Once the reactions were categorized, I was able to see which broad classes of reactions occurred most frequently in the FDA data. The final DV includes only the broad categories that represented more than 5% of the reported adverse events. And within each broad category, only subtypes that represent more than 5% of their category are included.

I also excluded reports of the drug being taken incorrectly, as well as most of the "Investigations" category, which mainly includes lab test results. The exceptions to this rule are weight gain and weight loss, which I included under the "Metabolic" category.

Finally, I adapted the names of the broad classes and subcategories to be shorter and more easily understood.

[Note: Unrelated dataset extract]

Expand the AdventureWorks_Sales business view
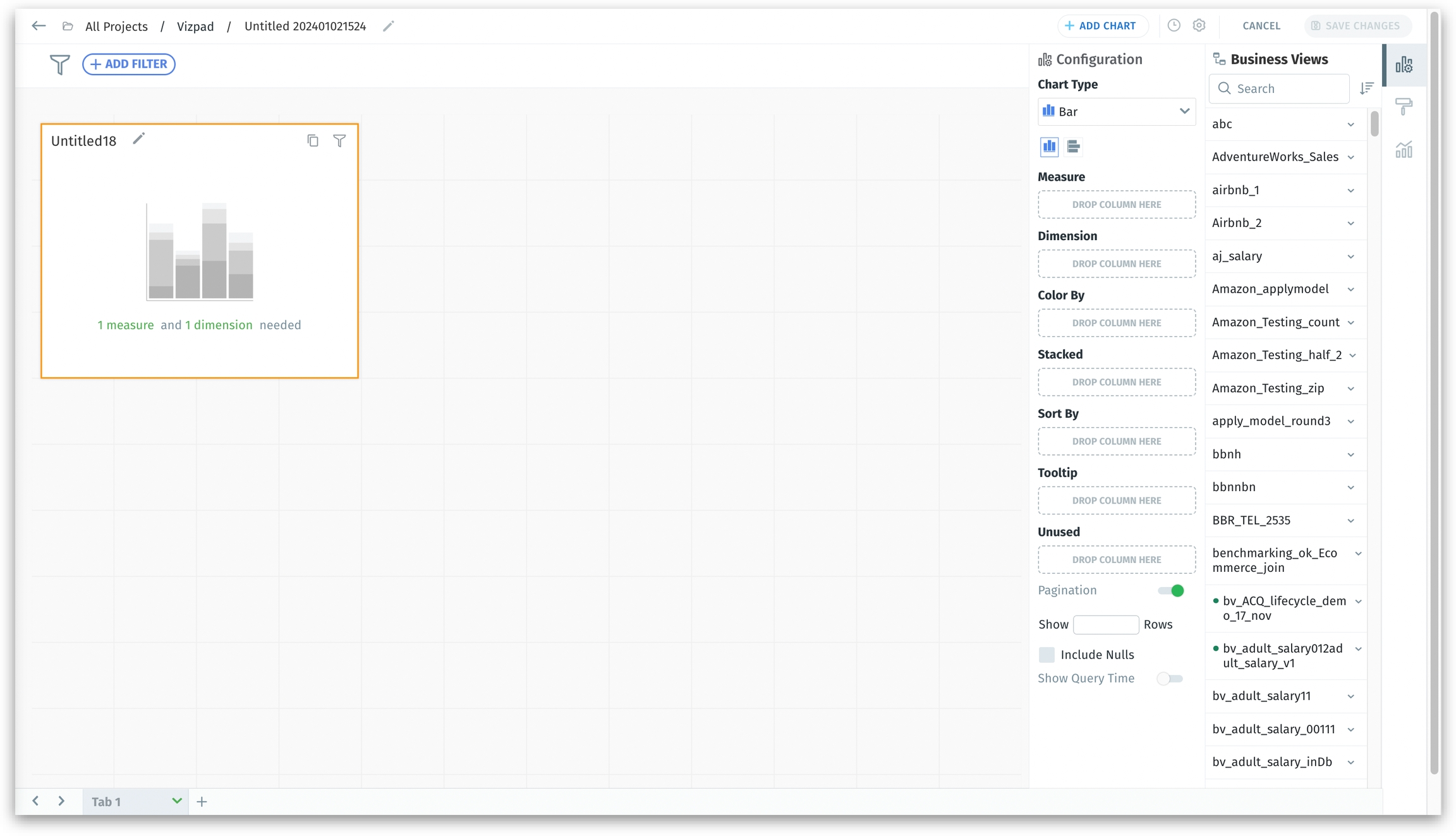[x=1350, y=157]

For more details on my analysis, check out my data diary. The spreadsheet where I did this work can be found in this repo in the "data" folder.

Note: This setup is almost identical to what I learned in Lam Thuy Vo's data journalism class at the CUNY Graduate School of Journalism. All credit for it goes to her.

The first step is to get set up with Jupyter inside a virtual environment.

Once you've downloaded the notebook, put it in its own folder. In the Terminal, navigate to the new folder (in my case, abilify-aes) and set up a virtual environment using the following command:

python3 -m venv venv

Whenever you want to play with your notebook, you'll activate the virtual environment using the following command:

source venv/bin/activate

Now, you'll want to install Jupyter within your virtual environment. I use pip to install Python packages, so I run the following command:

pip install jupyter

To open Jupyter notebooks, run:

jupyter notebook

You'll need to make a few modifications to the notebook to get it working on your computer.

First, you'll need your own key for querying the openFDA API. You can get that here. Enter the key in the parameters dictionary defined in lines 3-7 of the second block of code in the notebook.

You'll also need to modify the filepaths throughout the script. These can be found in blocks 5, 6, and 17.

At minimum, you'll want to change the drug names in blocks 3, 4, and 10, plus the variable names and print statements in block 12.

Depending on what indication you're interested in, you may also want to update blocks 11, 13 and 14.

If you need help or want more information, drop me a line at jaclyn@spectrumnews.org. And if this tutorial helps you with a project, I'd love to see the end result!

Footnote 1: This isn't ideal- after all, what's the point of searching all fields when we're just going to limit ourselves to the 'medicinalproduct' field anyway? In my case specifically, all the reports I was interested in ended up having aripiprazole or one of its spelling variants in this field. And being able to name a specific field made it much, much easier to filter the data by drug characterization and indication. But your results may be different depending on what sort of drug and age range you're interested in. So my recommendation is to search all fields for your drug name, then adapt blocks 10-13 depending on how many relevant records have the 'medicinalproduct' field filled out.